What to work on
Copy out the records below, substituting "screen assistant" for every "GUI agent" and leaving everything else the same.
○ ○ ○ ○ ○ ○ ○
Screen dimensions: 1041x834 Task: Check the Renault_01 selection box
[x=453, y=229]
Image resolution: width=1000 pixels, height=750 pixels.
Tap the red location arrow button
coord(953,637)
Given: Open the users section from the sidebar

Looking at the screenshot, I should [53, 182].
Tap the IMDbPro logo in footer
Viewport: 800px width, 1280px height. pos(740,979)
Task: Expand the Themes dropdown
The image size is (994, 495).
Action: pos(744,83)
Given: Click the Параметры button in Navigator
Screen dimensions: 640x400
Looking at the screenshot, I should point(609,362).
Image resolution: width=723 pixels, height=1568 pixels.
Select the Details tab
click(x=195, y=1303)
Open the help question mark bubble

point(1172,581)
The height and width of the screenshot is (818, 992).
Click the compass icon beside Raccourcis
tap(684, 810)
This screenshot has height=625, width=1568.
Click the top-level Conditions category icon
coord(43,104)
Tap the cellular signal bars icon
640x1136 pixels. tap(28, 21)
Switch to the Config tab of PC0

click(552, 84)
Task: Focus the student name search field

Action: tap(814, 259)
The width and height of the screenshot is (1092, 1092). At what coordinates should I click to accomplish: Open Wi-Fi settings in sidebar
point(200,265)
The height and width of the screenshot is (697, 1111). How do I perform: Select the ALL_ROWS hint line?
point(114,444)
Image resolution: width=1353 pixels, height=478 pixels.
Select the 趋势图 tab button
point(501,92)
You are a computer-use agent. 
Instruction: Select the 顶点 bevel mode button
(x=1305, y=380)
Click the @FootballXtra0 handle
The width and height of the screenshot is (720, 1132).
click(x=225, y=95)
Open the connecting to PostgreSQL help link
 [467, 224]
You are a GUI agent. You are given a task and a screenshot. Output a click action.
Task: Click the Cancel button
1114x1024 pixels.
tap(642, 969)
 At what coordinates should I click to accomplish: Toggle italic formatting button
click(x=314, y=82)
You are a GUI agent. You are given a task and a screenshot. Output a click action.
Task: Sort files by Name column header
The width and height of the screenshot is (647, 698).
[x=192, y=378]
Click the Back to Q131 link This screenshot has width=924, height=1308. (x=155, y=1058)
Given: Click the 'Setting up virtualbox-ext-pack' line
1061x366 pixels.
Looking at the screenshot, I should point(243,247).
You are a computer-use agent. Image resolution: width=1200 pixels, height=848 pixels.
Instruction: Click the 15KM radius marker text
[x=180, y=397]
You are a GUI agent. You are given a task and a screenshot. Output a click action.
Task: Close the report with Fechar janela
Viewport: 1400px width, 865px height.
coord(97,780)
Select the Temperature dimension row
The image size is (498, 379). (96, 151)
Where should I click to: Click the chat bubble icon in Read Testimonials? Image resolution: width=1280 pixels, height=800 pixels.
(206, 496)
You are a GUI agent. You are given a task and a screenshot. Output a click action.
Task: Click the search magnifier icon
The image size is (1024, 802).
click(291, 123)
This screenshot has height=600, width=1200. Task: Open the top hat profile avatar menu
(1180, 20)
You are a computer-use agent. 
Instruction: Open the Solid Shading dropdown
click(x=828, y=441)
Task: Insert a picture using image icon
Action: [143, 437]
○ ○ ○ ○ ○ ○ ○
Written solution
Screen dimensions: 1041x834 Task: Check the Renault_01 selection box
[x=453, y=229]
Image resolution: width=1000 pixels, height=750 pixels.
Tap the red location arrow button
coord(953,637)
Given: Open the users section from the sidebar

Looking at the screenshot, I should [53, 182].
Tap the IMDbPro logo in footer
Viewport: 800px width, 1280px height. pos(740,979)
Task: Expand the Themes dropdown
The image size is (994, 495).
Action: pos(744,83)
Given: Click the Параметры button in Navigator
Screen dimensions: 640x400
Looking at the screenshot, I should point(609,362).
Image resolution: width=723 pixels, height=1568 pixels.
Select the Details tab
click(x=195, y=1303)
Open the help question mark bubble

point(1172,581)
The height and width of the screenshot is (818, 992).
Click the compass icon beside Raccourcis
tap(684, 810)
This screenshot has height=625, width=1568.
Click the top-level Conditions category icon
coord(43,104)
Tap the cellular signal bars icon
640x1136 pixels. tap(28, 21)
Switch to the Config tab of PC0

click(552, 84)
Task: Focus the student name search field

Action: tap(814, 259)
The width and height of the screenshot is (1092, 1092). At what coordinates should I click to accomplish: Open Wi-Fi settings in sidebar
point(200,265)
The height and width of the screenshot is (697, 1111). How do I perform: Select the ALL_ROWS hint line?
point(114,444)
Image resolution: width=1353 pixels, height=478 pixels.
Select the 趋势图 tab button
point(501,92)
You are a computer-use agent. 
Instruction: Select the 顶点 bevel mode button
(x=1305, y=380)
Click the @FootballXtra0 handle
The width and height of the screenshot is (720, 1132).
click(x=225, y=95)
Open the connecting to PostgreSQL help link
 [467, 224]
You are a screen assistant. You are given a task and a screenshot. Output a click action.
Task: Click the Cancel button
1114x1024 pixels.
tap(642, 969)
 At what coordinates should I click to accomplish: Toggle italic formatting button
click(x=314, y=82)
You are a screen assistant. You are given a task and a screenshot. Output a click action.
Task: Sort files by Name column header
The width and height of the screenshot is (647, 698).
[x=192, y=378]
Click the Back to Q131 link This screenshot has width=924, height=1308. (x=155, y=1058)
Given: Click the 'Setting up virtualbox-ext-pack' line
1061x366 pixels.
Looking at the screenshot, I should point(243,247).
You are a computer-use agent. Image resolution: width=1200 pixels, height=848 pixels.
Instruction: Click the 15KM radius marker text
[x=180, y=397]
You are a screen assistant. You are given a task and a screenshot. Output a click action.
Task: Close the report with Fechar janela
Viewport: 1400px width, 865px height.
coord(97,780)
Select the Temperature dimension row
The image size is (498, 379). (96, 151)
Where should I click to: Click the chat bubble icon in Read Testimonials? Image resolution: width=1280 pixels, height=800 pixels.
(206, 496)
You are a screen assistant. You are given a task and a screenshot. Output a click action.
Task: Click the search magnifier icon
The image size is (1024, 802).
click(291, 123)
This screenshot has height=600, width=1200. Task: Open the top hat profile avatar menu
(1180, 20)
You are a computer-use agent. 
Instruction: Open the Solid Shading dropdown
click(x=828, y=441)
Task: Insert a picture using image icon
Action: [143, 437]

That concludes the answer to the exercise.